Bureh quickly gained the support of several prominent African chiefs, including Kissi chief Kai Londo and Suluku, both of whom dispatched warriors and weaponry to Bureh's rebels, who were engaged in fighting against Captain W. S. Sharpe, a district commissioner who had previously been engaged in enforcing the tax with the Sierra Leone Frontier Police. During the initial stages of the rebellion, Bureh's rebels were able to fight the British colonial forces to a standstill, with high casualties on both sides. The rebels also engaged in attacks on anyone suspected of collaborating with the British, murdering several including Creole trader Johnny Taylor, who was hacked to death by rebel forces.

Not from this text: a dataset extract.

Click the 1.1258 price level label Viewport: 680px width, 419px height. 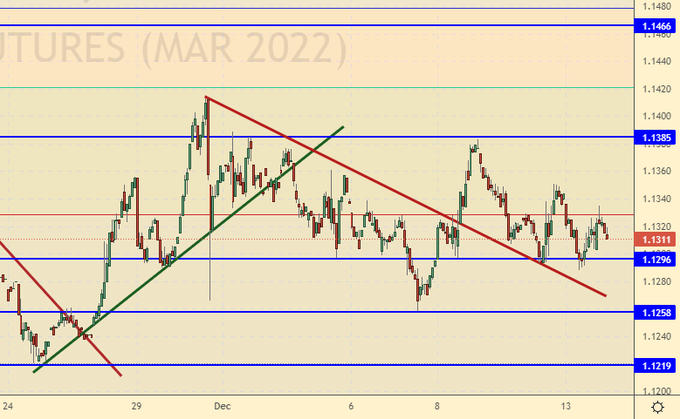coord(656,312)
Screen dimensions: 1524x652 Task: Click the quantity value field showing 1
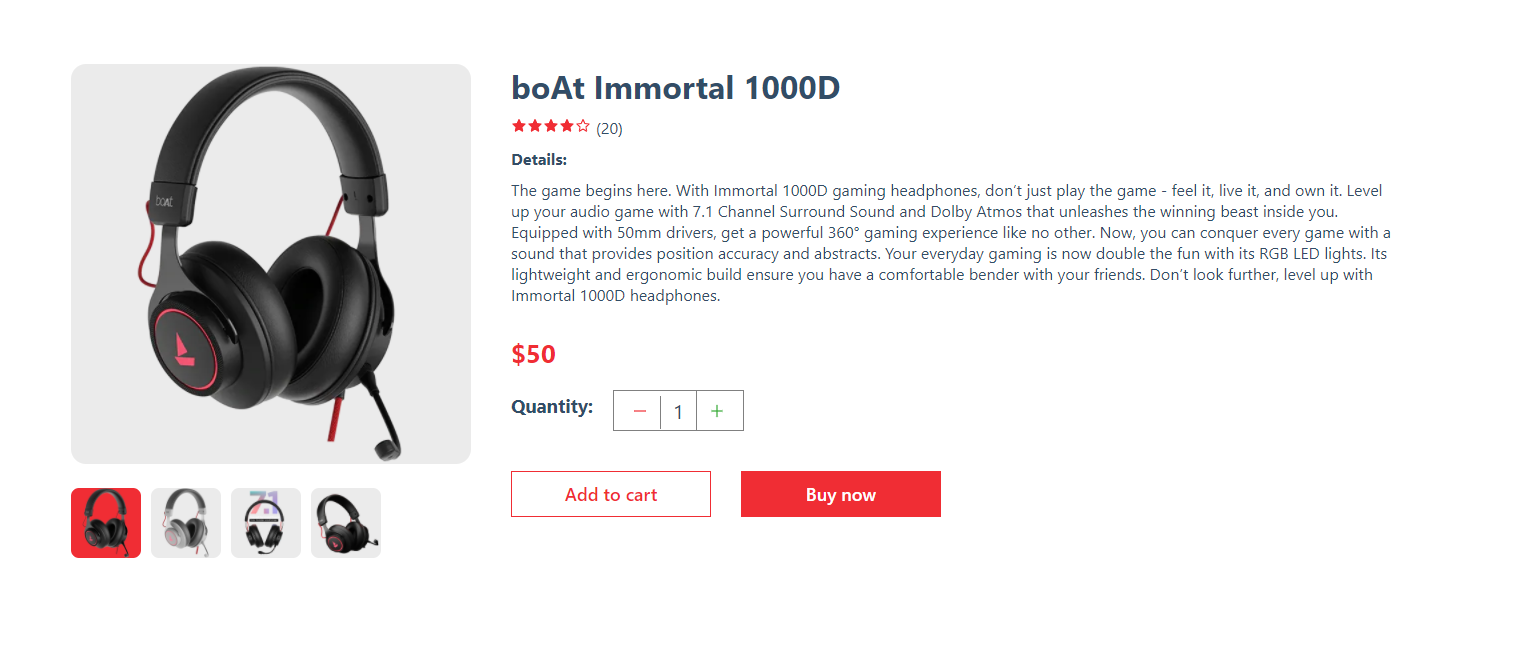[x=678, y=411]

Cardew responded to the rebellion by dispatching all the forces available to him to attack the rebels. However, after several months, the rebels still had not been defeated, which led him to order a scorched earth policy in response, which stipulated that villages and farmlands in rebel-controlled territory would be burnt. This new policy severely impacted Bureh's war effort, sharply reducing the amount of provisions available to feed his rebels. Eventually, Cardew's scorched earth policy led to Bureh abandoning the rebellion, surrendering to the British colonial government on 11 November 1898; the rebellion had lasted for approximately nine months. Despite British government officials recommending leniency to Bureh, Cardew had him (along with fellow rebels Kpana Lewis and Nyagua) sent into exile in the Gold Coast. Nine months after the rebellion, the colonial government convicted and executed ninety-six rebels which had been found guilty of murder by hanging. In 1905, Bureh was allowed by the British to return to Sierra Leone, where he reassumed his chieftaincy at the settlement of Kasseh. Bureh later gave an oral account of his experiences during the rebellion to Rev. Allen Elba, who sent an account to Cardew, although historians have often ignored this material.

==Mende revolt==

The other rebellion was in the southeast, led by Mende chiefs including Momoh Jah, and warriors from the Sierra Leonean hinterland (joined by a small number of Sherbro) who also opposed the hut tax. The rebels attacked colonial officials and Creole merchants, with almost all "outsiders" (including European and Creole) seized and summarily executed, causing between 300 and 500 deaths. Although more fearsome than Bai Bureh's rising, it was amorphous, lacked a definite strategy. Cardew responded to the rebellion by dispatching a military force under Lieutenant-Colonel J. W. A. Marshall's command, which managed to defeat most of the rebeles within two months after numerous small-scale skirmishes. Most of the ninety-six rebels executed by hanging for murder nine months after the rebellion were Mende.

==Aftermath==

For the British, the rebellion had been one of their larger colonial campaigns in West Africa during the Victorian era. Apart from support units and a 280-man strong naval brigade, British colonial forces consisted of detachments from the West India Regiments, the newly-formed West Africa Regiment, the Sierra Leone Frontier Police and local African levies. These forces combined suffered 67 killed and 184 wounded during the rebellion, in addition to the deaths of 90 African porters and an unknown number of casualties among the levies (which were not recorded). The defeat in the Hut Tax War ended large-scale organised armed opposition to colonialism in Sierra Leone. But resistance and opposition took other forms, particularly intermittent, wide-scale rioting and chaotic labour disturbances. Riots in 1955 and 1956 involved "many tens of thousands" of natives in the protectorate.